— TASK OBJECTIVE —
Could you reproduce the lines below from the one with "This screenshot has height=840, width=1419." through the one with "Task: Select the 内置"? Keep both ends and add nothing.

★ ★ ★

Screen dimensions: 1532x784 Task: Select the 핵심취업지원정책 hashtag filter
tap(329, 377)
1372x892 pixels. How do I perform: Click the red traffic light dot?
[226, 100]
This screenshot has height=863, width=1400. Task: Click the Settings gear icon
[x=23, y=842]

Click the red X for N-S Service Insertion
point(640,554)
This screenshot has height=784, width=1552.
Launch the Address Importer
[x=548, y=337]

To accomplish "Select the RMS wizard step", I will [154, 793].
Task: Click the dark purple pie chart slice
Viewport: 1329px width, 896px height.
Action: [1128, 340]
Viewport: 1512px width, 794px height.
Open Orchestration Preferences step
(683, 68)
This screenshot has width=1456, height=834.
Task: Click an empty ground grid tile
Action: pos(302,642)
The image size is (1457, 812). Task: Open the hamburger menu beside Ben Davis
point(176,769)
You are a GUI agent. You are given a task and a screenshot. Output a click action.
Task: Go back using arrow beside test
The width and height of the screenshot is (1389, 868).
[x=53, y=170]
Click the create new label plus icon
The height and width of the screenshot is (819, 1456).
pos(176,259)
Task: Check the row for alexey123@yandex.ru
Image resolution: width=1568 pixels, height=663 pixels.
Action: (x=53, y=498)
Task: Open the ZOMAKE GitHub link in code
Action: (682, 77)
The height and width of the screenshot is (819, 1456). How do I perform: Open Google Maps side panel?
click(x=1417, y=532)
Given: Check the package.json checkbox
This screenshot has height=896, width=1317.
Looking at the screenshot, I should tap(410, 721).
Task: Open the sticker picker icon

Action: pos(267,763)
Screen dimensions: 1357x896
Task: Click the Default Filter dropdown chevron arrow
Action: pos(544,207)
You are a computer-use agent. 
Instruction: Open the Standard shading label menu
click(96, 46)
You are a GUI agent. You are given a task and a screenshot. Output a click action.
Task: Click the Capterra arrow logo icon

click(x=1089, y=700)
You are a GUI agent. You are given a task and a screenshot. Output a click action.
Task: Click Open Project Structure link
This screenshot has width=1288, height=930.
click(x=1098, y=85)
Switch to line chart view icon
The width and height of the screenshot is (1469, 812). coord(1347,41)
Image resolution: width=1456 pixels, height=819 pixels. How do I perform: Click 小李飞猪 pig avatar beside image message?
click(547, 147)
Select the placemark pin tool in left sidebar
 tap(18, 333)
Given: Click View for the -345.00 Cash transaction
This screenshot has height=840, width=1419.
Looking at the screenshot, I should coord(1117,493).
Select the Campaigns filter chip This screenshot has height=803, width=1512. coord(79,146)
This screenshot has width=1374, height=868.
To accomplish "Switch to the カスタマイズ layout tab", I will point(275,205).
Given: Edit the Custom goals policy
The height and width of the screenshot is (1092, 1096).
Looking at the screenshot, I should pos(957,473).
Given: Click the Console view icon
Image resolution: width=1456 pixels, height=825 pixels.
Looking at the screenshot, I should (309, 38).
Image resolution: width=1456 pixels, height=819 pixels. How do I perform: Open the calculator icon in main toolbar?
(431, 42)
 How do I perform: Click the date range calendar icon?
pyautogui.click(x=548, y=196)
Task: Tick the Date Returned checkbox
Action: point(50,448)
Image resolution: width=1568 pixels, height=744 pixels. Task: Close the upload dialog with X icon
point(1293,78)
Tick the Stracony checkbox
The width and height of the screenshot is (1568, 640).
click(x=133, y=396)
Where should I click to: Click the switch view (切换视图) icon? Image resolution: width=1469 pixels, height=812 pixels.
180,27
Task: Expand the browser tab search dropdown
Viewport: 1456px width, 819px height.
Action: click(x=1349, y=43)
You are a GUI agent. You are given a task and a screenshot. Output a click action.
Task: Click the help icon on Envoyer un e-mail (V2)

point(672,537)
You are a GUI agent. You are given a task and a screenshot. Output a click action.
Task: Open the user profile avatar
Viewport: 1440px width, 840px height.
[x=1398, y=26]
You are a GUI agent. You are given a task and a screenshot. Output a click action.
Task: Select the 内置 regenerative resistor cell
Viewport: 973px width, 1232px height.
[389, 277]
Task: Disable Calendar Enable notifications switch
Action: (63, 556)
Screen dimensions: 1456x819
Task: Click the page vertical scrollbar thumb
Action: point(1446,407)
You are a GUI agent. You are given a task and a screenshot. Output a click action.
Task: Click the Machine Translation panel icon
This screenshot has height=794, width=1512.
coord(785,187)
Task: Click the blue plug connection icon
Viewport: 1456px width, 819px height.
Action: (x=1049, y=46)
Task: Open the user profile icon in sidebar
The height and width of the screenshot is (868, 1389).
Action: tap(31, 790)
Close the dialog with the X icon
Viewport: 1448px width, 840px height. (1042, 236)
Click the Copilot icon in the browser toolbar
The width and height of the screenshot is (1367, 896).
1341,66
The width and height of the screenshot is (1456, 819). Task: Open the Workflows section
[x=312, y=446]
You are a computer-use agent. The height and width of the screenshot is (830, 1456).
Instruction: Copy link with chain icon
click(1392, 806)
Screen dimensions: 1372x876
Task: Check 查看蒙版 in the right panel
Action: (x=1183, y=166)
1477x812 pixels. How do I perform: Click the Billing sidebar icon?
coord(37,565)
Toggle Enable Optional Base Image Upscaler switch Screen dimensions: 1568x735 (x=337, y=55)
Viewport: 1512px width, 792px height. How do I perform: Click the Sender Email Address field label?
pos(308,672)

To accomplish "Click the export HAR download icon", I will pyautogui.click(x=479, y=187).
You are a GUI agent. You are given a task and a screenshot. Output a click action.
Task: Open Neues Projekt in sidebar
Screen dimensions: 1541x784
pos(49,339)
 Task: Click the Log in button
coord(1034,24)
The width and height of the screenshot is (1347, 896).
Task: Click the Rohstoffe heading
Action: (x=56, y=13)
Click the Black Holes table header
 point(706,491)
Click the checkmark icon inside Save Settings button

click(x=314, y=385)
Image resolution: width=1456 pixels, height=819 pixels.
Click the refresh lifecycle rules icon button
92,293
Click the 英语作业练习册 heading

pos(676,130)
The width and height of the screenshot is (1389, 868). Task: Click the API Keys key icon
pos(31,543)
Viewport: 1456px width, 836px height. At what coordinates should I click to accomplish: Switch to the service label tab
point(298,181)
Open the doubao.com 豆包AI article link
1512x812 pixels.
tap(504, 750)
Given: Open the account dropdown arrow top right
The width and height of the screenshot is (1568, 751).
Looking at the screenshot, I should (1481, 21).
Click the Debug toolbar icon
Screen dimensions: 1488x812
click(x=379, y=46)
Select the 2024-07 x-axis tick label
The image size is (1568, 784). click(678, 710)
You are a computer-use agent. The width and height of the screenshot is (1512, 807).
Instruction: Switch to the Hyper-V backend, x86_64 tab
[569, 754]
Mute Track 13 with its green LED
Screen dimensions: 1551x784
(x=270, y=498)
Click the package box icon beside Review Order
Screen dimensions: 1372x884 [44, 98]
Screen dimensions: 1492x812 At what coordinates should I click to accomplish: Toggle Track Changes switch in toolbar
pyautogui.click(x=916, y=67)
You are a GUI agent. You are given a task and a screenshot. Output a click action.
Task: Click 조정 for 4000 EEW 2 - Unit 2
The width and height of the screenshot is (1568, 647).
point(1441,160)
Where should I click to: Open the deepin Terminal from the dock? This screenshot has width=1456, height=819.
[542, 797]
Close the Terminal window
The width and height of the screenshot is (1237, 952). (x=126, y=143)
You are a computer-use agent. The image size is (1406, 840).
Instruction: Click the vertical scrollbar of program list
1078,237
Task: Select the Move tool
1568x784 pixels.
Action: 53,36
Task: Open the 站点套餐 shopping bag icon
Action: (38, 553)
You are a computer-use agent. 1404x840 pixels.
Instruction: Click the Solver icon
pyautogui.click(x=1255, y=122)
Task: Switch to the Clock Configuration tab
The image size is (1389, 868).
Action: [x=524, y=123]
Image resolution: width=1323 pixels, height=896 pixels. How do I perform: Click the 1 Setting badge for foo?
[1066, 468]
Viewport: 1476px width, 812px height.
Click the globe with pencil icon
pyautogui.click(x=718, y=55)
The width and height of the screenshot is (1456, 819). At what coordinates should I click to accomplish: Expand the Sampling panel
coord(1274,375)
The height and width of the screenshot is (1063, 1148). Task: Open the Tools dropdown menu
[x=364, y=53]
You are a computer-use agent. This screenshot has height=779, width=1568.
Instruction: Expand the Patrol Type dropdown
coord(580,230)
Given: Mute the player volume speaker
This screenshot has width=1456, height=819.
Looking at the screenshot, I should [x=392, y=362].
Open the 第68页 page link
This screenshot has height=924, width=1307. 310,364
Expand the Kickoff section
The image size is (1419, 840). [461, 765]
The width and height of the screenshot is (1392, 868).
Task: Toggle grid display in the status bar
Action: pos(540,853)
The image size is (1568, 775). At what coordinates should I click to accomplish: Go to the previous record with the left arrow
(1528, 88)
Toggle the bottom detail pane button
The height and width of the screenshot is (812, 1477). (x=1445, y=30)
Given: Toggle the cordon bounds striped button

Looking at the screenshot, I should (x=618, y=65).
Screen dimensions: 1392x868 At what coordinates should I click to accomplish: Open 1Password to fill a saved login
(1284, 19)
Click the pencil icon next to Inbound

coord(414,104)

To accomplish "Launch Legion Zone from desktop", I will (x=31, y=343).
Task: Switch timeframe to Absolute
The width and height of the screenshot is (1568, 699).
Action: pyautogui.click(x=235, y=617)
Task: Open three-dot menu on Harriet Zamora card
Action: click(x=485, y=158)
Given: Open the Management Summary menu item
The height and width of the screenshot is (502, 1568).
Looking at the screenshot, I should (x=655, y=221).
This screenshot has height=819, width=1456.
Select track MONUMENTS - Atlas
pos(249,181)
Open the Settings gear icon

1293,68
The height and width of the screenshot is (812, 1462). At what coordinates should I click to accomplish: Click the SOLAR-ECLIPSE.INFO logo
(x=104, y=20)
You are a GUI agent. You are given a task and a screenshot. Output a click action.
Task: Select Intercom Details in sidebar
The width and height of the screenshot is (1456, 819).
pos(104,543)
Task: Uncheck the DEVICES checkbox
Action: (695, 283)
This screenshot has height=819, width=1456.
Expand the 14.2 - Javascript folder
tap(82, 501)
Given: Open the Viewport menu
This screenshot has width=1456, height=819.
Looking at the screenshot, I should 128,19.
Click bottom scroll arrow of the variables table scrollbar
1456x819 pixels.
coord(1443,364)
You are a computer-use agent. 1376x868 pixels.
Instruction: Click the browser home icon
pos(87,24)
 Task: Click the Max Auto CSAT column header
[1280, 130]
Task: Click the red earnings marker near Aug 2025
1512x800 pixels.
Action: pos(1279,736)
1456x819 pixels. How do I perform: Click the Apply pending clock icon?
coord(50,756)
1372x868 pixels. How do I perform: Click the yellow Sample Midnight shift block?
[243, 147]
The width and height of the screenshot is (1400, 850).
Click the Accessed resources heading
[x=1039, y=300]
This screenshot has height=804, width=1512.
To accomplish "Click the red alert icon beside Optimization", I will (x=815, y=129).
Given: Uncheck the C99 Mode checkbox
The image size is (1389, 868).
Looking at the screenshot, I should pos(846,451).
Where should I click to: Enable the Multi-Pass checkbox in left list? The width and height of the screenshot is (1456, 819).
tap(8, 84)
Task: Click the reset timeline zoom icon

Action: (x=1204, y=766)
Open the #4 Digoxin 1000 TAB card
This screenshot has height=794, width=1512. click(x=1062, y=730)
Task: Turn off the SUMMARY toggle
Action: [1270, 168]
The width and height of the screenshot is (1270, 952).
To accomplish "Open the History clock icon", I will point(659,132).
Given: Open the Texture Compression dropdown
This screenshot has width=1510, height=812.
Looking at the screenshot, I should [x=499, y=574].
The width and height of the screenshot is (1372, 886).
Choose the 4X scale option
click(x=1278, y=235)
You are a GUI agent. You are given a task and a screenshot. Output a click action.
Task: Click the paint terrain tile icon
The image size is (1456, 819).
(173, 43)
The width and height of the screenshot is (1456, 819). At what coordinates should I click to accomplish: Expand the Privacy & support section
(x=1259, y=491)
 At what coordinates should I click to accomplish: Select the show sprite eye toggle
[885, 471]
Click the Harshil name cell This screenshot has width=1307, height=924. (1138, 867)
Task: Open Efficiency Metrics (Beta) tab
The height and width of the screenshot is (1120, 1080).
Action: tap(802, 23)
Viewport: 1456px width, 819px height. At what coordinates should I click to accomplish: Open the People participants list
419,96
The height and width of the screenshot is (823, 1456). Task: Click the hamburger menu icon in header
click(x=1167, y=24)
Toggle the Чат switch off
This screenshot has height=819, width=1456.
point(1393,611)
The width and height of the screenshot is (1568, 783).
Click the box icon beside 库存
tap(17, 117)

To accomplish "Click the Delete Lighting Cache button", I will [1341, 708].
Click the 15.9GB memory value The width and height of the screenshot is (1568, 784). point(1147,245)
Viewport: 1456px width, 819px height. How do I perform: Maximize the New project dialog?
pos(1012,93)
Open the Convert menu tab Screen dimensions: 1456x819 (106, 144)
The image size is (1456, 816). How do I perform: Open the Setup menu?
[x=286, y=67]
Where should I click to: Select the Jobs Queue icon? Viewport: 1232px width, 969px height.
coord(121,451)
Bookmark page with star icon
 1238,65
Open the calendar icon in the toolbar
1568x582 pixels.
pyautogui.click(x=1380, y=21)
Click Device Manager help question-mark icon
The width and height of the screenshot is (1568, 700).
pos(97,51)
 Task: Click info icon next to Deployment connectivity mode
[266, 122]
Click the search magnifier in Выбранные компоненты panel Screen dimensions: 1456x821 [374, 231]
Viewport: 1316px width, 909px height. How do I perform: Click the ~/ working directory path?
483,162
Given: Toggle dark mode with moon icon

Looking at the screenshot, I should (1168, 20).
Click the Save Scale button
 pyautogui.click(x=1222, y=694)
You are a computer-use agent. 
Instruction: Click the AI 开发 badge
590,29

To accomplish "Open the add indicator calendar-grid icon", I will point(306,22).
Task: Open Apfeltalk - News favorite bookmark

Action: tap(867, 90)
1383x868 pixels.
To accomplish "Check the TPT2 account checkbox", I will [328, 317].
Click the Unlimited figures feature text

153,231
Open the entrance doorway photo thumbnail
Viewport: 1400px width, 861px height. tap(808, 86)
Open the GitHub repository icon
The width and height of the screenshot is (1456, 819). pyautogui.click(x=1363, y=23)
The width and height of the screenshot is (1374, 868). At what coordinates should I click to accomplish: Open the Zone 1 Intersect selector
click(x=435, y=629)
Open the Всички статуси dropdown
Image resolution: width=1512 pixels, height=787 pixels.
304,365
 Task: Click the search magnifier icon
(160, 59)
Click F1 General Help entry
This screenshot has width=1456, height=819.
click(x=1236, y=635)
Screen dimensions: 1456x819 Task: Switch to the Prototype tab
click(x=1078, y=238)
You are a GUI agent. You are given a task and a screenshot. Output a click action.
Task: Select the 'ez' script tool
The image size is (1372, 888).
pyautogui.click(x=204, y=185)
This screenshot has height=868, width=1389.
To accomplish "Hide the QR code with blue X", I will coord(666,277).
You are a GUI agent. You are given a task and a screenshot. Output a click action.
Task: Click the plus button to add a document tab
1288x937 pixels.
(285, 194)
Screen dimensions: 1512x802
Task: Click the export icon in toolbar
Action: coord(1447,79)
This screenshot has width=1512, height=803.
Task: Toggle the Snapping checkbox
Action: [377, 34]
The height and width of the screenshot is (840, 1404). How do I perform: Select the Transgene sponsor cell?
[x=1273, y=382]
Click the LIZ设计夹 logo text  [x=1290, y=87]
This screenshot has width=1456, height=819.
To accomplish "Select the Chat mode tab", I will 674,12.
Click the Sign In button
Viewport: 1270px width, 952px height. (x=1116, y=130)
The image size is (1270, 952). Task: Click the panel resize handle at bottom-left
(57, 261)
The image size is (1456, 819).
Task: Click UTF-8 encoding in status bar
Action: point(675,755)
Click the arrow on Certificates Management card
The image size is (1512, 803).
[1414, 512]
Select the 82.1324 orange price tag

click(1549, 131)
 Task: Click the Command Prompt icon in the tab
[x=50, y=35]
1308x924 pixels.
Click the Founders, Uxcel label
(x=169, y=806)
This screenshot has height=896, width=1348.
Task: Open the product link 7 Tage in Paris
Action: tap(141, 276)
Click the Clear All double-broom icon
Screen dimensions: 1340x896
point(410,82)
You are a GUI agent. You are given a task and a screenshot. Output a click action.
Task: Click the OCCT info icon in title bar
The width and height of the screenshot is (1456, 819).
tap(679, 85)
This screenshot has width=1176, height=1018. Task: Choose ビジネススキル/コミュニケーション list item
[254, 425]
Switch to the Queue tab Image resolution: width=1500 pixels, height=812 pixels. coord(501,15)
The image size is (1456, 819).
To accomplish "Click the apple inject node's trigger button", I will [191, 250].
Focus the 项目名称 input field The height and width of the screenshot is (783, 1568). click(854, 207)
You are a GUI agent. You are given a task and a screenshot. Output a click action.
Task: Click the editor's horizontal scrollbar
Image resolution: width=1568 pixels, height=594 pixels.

★ ★ ★

— SOLVED PROBLEM —
This screenshot has height=840, width=1419.
Looking at the screenshot, I should coord(1117,493).
Select the Campaigns filter chip This screenshot has height=803, width=1512. coord(79,146)
This screenshot has width=1374, height=868.
To accomplish "Switch to the カスタマイズ layout tab", I will point(275,205).
Given: Edit the Custom goals policy
The height and width of the screenshot is (1092, 1096).
Looking at the screenshot, I should pos(957,473).
Given: Click the Console view icon
Image resolution: width=1456 pixels, height=825 pixels.
Looking at the screenshot, I should (309, 38).
Image resolution: width=1456 pixels, height=819 pixels. How do I perform: Open the calculator icon in main toolbar?
(431, 42)
 How do I perform: Click the date range calendar icon?
pyautogui.click(x=548, y=196)
Task: Tick the Date Returned checkbox
Action: point(50,448)
Image resolution: width=1568 pixels, height=744 pixels. Task: Close the upload dialog with X icon
point(1293,78)
Tick the Stracony checkbox
The width and height of the screenshot is (1568, 640).
click(x=133, y=396)
Where should I click to: Click the switch view (切换视图) icon? Image resolution: width=1469 pixels, height=812 pixels.
180,27
Task: Expand the browser tab search dropdown
Viewport: 1456px width, 819px height.
Action: click(x=1349, y=43)
You are a GUI agent. You are given a task and a screenshot. Output a click action.
Task: Click the help icon on Envoyer un e-mail (V2)

point(672,537)
You are a GUI agent. You are given a task and a screenshot. Output a click action.
Task: Open the user profile avatar
Viewport: 1440px width, 840px height.
[x=1398, y=26]
You are a GUI agent. You are given a task and a screenshot. Output a click action.
Task: Select the 内置 regenerative resistor cell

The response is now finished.